## Problem details
In the research summary below on MRI-guided and robot-assisted interventions, what type of coils does the first objective propose for robust localization and fast tracking?

University of Houston

There is an increasing demand for magnetic resonance image (MRI)-guided interventions and robot-assisted surgeries in the field of medical robotics. MRI-guided interventions provide preoperative/intraoperative MR images and intraoperative manipulations. Robot-assisted surgeries guarantee higher safety and great dexterity inside the patient's body. Integration of MRI-guided and robot-assisted intervention techniques bring higher precision, greater dexterity and improved 3D visualization for real-time MR guidance. Despite the potential benefits of these techniques, challenges still remain: (i) for robust localization and fast tracking of MR compatible manipulators, (ii) for adequate characterization of human tissue and multimodality approaches, (iii) for higher flexibility to overcome lack of navigation and limited workspace inside the human body and the MRI scanner.

The goal of this research is to propose an approach for the integration of sensors and manipulators for the MRI-guided and robot-assisted interventions. The specific objectives are: (i) to study robust localization and fast tracking with inductively-coupled radio frequency (ICRF) coils that are optically tuned and detuned by the control of an MR compatible manipulator, (ii) to study manipulator-mounted magnetic resonance spectroscopy (MRS) / light induced fluorescence (LIF) probe for multimodality scanning, (iii) to develop an MR compatible dexterous robotic manipulator for higher flexibility and accessibility, (iv) to integrate the above mentioned techniques for the MRI-guided and robot-assisted interventions.

## Recorded information
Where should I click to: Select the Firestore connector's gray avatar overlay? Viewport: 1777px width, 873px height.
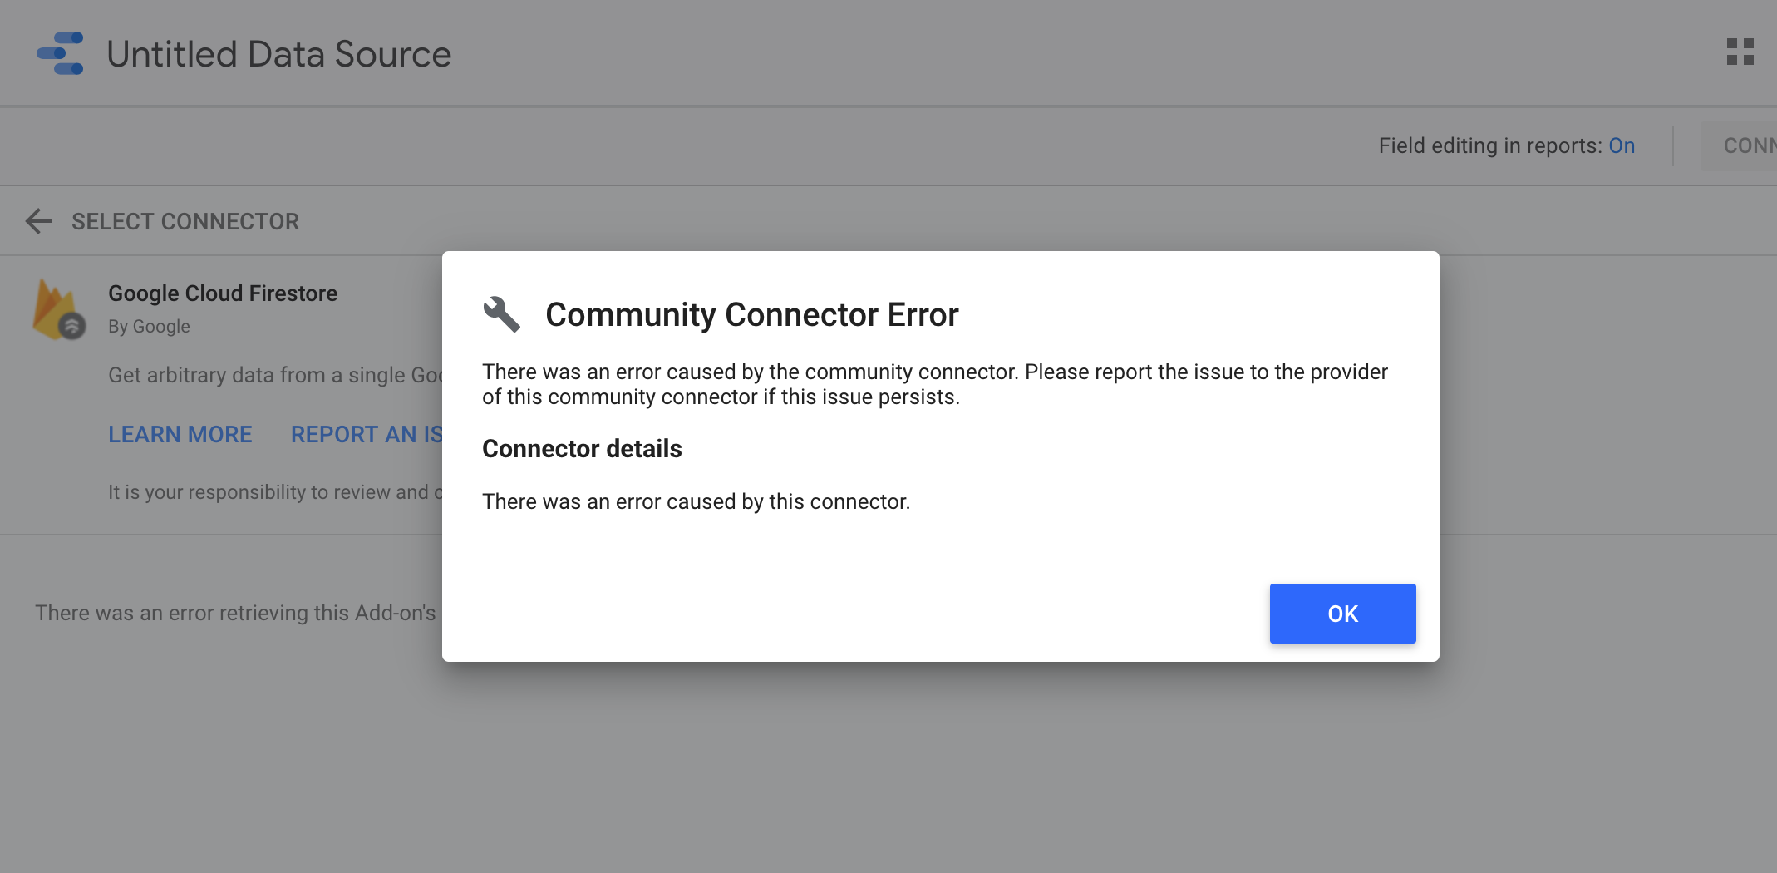(71, 324)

## Task response
Inductively-coupled radio frequency (ICRF) coils that are optically tuned and detuned by the control of an MR compatible manipulator.